Remember the Opening Ceremonies for the 2012 London Summer Olympics? They were a feast for any fan of British culture, combining the real Queen of England with James Bond, the real NHS with greats of British music and theater such as Paul McCartney and Kenneth Branagh, and a bedtime story read aloud by J.K. Rowling. This was a brilliant strategy for a display of national pride from a kingdom that has seen the decline of its infamously bloody empire, but whose arts remain world class.
The events of Lethal White take place during those Olympics, creating a pleasant double effect of a fictional world, written by Robert Galbraith, operating within the timeframes of a real world that includes authorial alter ego J.K. Rowling. Galbraith/Rowling revealed the title a year ago; I wondered, idly, if the central crimes of the book would have something to do with drugs, perhaps. Turns out that they don’t, and “lethal white” means something different. Does “lethal white” also refer to the United Kingdom’s brutal, race-inflected imperialist history? A little bit, yes, in a background but ever-present sort of way.
Speaking of race, Rowling demonstrates, once again, noticeable but limited progress in her writing of people of color. Characters who are people of color read as more natural and fleshed out than in her earlier work, but she still includes a few instances of tokenism, specifying race for people of color and more personal traits for white characters. She has also made noticeable but incomplete improvement in the anti-fat bias that was arguably the most disturbing element of her Harry Potter writing. There are still instances of an anti-fat authorial gaze, but it’s far less severe than the bullying tone she used to sustain. A sensitivity beta could be a big help.
For me, the strengths of this book far override any shortcomings. One passage in particular is worth the price of the book for me. It takes place in Chapter 55, pages 488-9, and I read it with eyes wide, heart rate elevated, like the most gripping of suspense scenes — but it is completely domestic, not part of her thriller writing. It calls back to some of Rowling’s most intense writing about Harry Potter struggling with PTSD flashbacks or fighting Legilimency or the Imperius Curse, and it is related to her personal history of fighting back against sexist domestic conflict, as well.
She knew she was on the edge of a panic attack, but she held on, and every second she did not dissolve was giving her strength, and she stood her ground.

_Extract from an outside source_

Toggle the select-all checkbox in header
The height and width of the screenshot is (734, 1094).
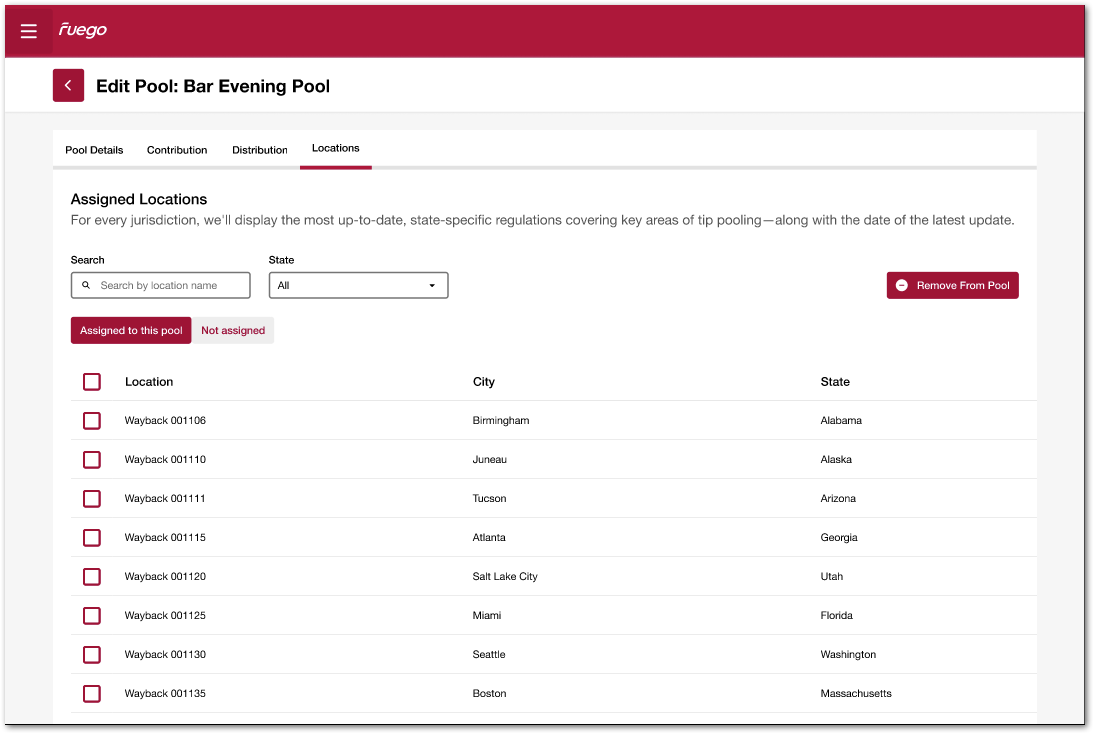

The mindful way that Robin Ellacott asserts herself reminded me of Jane Eyre’s most ringing declarations to Mr. Rochester, and indeed, there’s a reference to Jane Eyre in the very next chapter.
In addition to such step-by-step tutorials for feats of inner strength, several other J.K. Rowling specialties make their welcome reappearances. As usual, she builds cliffhangers into her dialogue when characters on the verge of revealing secrets are suddenly, maddeningly interrupted. Delicious. She exposes the horribleness of everyday people, our petty satisfaction in malice, and especially our hypocrisy; it’s especially funny when she reveals that the most unforgivable insult among some protesters is “middle-class.” But many of her most repellent characters are complex creatures who elicit sympathy as well as revulsion.
And then, first and last, there is the writing. The playfulness:
So plosive was the ‘p’ of ‘protest’ that a small piece of potato flew out of his mouth across the table.
The manipulation of imagery, deft and haunting:
The shadow stems of the roses closest to the window stretched like bars across the carpet. The Brahms symphony crashed stormily on in the background.
And finally, on page 505, this stunner:
...recognized in Billy’s imploring expression a last plea to the adult world, to do what grown-ups were meant to do, and impose order on chaos, substitute sanity for brutality.
This comes close to perfection as an expression of one of Rowling’s central themes. All of her stories chronicle this plea, and the horror if it cannot be answered. Dumbledore always answered it; this is why so many people loved him and were bereft when he died. Infant Tom Riddle never got an answer; the resulting horror made him a monster. Adult Harry Potter came through for his son when Albus Severus made this plea. Credence begged of Grindelwald, “Help me,” and reverted to chaos and brutality when he was rebuffed. The job of adults is to answer this plea. Reading how Cormoran Strike and Robin Ellacott detect order out of chaos feels both satisfying and soothing.